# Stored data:
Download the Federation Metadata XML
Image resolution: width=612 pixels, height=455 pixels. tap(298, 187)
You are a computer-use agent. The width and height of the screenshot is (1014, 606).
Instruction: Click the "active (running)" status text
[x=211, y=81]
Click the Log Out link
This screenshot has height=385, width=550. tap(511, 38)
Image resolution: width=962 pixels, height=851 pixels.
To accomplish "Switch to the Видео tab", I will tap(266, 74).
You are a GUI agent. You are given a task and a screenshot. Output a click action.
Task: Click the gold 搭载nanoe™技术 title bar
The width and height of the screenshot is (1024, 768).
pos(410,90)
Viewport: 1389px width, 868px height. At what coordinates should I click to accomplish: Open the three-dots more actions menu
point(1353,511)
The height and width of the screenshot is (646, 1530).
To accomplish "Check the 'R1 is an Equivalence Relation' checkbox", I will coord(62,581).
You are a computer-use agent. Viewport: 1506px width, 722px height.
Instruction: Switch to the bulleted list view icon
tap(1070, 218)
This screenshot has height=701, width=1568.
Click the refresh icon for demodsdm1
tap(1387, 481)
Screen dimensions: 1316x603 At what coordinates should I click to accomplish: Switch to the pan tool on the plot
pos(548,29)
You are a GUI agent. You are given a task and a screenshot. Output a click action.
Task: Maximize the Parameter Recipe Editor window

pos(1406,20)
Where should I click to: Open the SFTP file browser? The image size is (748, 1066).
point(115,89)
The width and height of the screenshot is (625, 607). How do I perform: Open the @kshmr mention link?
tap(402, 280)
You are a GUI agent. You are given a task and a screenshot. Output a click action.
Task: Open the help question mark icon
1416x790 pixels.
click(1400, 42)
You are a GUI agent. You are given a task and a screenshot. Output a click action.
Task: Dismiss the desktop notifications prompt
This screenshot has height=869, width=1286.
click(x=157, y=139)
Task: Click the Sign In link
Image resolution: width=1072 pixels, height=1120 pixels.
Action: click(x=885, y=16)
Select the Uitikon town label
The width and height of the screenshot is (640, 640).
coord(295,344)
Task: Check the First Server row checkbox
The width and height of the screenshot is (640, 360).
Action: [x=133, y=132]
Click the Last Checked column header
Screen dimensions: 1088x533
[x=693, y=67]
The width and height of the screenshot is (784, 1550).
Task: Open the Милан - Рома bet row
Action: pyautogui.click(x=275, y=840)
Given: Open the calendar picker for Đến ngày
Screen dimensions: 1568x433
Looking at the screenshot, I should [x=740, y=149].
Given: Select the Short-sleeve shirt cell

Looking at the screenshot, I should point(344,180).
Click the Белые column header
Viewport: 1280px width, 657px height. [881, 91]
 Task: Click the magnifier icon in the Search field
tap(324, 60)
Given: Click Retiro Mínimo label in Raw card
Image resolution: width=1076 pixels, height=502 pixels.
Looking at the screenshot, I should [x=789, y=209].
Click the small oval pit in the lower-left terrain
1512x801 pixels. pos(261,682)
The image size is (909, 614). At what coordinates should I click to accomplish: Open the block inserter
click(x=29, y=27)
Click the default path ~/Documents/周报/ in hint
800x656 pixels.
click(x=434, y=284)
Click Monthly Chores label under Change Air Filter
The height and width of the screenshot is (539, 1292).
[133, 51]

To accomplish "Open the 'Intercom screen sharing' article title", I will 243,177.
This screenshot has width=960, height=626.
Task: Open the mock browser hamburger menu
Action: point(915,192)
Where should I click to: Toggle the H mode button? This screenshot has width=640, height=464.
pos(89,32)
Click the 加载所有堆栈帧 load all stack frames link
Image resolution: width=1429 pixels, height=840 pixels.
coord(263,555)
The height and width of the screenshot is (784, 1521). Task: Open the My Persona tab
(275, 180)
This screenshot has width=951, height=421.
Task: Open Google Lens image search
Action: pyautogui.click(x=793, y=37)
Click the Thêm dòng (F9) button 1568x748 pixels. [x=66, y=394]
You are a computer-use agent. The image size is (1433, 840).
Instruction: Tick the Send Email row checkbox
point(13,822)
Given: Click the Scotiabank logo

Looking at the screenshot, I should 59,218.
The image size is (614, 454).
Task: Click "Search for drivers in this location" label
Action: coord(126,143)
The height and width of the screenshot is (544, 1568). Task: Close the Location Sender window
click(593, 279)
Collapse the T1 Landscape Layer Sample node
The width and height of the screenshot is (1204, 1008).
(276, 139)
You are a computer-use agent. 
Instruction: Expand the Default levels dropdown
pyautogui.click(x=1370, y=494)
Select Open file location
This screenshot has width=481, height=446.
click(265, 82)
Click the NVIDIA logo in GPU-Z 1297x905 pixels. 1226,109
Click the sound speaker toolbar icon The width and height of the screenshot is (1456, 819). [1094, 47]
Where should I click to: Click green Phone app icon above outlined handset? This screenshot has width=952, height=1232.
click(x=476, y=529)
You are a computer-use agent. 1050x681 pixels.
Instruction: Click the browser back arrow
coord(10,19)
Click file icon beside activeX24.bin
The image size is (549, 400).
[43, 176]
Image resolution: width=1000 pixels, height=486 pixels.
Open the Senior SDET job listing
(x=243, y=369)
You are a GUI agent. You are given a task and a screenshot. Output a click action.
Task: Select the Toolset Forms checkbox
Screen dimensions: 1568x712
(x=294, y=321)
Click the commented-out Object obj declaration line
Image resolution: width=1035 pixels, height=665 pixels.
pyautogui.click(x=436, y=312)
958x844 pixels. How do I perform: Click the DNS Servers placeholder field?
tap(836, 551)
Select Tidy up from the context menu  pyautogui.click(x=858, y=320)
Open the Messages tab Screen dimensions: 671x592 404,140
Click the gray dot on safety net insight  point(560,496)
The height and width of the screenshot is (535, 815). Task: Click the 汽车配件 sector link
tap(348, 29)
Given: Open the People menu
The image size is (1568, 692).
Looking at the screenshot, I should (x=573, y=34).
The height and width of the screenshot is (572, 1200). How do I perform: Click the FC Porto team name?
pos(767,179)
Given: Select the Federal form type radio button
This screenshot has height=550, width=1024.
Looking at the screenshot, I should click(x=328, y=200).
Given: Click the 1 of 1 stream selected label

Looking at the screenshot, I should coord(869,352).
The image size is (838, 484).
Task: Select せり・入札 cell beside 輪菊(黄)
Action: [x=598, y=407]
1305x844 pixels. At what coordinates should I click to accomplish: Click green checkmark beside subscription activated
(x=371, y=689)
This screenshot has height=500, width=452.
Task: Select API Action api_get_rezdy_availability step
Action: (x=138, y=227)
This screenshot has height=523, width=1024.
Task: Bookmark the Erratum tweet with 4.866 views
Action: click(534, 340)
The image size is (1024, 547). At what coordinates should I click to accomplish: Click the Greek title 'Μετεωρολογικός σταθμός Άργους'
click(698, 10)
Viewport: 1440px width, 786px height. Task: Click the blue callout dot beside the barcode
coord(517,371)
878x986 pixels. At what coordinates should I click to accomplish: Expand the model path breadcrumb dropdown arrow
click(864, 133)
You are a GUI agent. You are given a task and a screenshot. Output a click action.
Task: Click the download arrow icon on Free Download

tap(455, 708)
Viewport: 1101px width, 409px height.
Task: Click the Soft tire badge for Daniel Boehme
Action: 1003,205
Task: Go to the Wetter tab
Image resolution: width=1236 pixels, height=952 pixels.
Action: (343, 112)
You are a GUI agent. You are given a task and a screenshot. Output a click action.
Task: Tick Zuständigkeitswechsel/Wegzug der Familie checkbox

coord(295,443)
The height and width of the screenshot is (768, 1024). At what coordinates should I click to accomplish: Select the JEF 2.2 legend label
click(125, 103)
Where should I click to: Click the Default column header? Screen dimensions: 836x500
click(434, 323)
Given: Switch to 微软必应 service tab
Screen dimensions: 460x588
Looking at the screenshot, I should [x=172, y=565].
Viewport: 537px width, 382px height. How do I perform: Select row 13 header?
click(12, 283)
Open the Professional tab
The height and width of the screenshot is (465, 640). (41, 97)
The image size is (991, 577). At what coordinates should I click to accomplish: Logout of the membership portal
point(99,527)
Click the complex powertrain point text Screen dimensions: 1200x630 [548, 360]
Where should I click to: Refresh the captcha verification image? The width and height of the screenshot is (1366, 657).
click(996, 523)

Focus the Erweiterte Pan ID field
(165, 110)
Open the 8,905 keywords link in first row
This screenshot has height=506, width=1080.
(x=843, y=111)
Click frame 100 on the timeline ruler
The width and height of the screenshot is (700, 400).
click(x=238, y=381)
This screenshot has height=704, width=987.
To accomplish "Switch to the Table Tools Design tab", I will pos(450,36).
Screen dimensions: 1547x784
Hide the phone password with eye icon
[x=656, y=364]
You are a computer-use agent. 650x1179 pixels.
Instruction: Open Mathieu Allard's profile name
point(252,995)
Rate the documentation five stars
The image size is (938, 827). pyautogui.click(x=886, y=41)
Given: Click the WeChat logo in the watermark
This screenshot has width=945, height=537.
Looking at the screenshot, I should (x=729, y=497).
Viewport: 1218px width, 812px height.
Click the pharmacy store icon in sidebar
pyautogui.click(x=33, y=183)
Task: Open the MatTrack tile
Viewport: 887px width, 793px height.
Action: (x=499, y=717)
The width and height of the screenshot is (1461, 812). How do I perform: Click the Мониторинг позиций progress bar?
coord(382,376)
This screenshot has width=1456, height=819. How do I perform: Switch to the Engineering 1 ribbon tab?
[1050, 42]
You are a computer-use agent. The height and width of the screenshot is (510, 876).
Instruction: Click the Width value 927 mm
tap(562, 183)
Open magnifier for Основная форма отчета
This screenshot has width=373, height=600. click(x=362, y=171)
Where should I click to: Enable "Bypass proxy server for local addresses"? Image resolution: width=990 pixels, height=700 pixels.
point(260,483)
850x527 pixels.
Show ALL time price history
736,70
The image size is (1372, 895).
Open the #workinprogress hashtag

# TASK:
Quote the records above from their first line through the line containing "Task: Open the help question mark icon", both ends included.

# TASK ANSWER:
Download the Federation Metadata XML
Image resolution: width=612 pixels, height=455 pixels. tap(298, 187)
You are a computer-use agent. The width and height of the screenshot is (1014, 606).
Instruction: Click the "active (running)" status text
[x=211, y=81]
Click the Log Out link
This screenshot has height=385, width=550. tap(511, 38)
Image resolution: width=962 pixels, height=851 pixels.
To accomplish "Switch to the Видео tab", I will tap(266, 74).
You are a GUI agent. You are given a task and a screenshot. Output a click action.
Task: Click the gold 搭载nanoe™技术 title bar
The width and height of the screenshot is (1024, 768).
pos(410,90)
Viewport: 1389px width, 868px height. At what coordinates should I click to accomplish: Open the three-dots more actions menu
point(1353,511)
The height and width of the screenshot is (646, 1530).
To accomplish "Check the 'R1 is an Equivalence Relation' checkbox", I will coord(62,581).
You are a computer-use agent. Viewport: 1506px width, 722px height.
Instruction: Switch to the bulleted list view icon
tap(1070, 218)
This screenshot has height=701, width=1568.
Click the refresh icon for demodsdm1
tap(1387, 481)
Screen dimensions: 1316x603 At what coordinates should I click to accomplish: Switch to the pan tool on the plot
pos(548,29)
You are a GUI agent. You are given a task and a screenshot. Output a click action.
Task: Maximize the Parameter Recipe Editor window

pos(1406,20)
Where should I click to: Open the SFTP file browser? The image size is (748, 1066).
point(115,89)
The width and height of the screenshot is (625, 607). How do I perform: Open the @kshmr mention link?
tap(402, 280)
You are a GUI agent. You are given a task and a screenshot. Output a click action.
Task: Open the help question mark icon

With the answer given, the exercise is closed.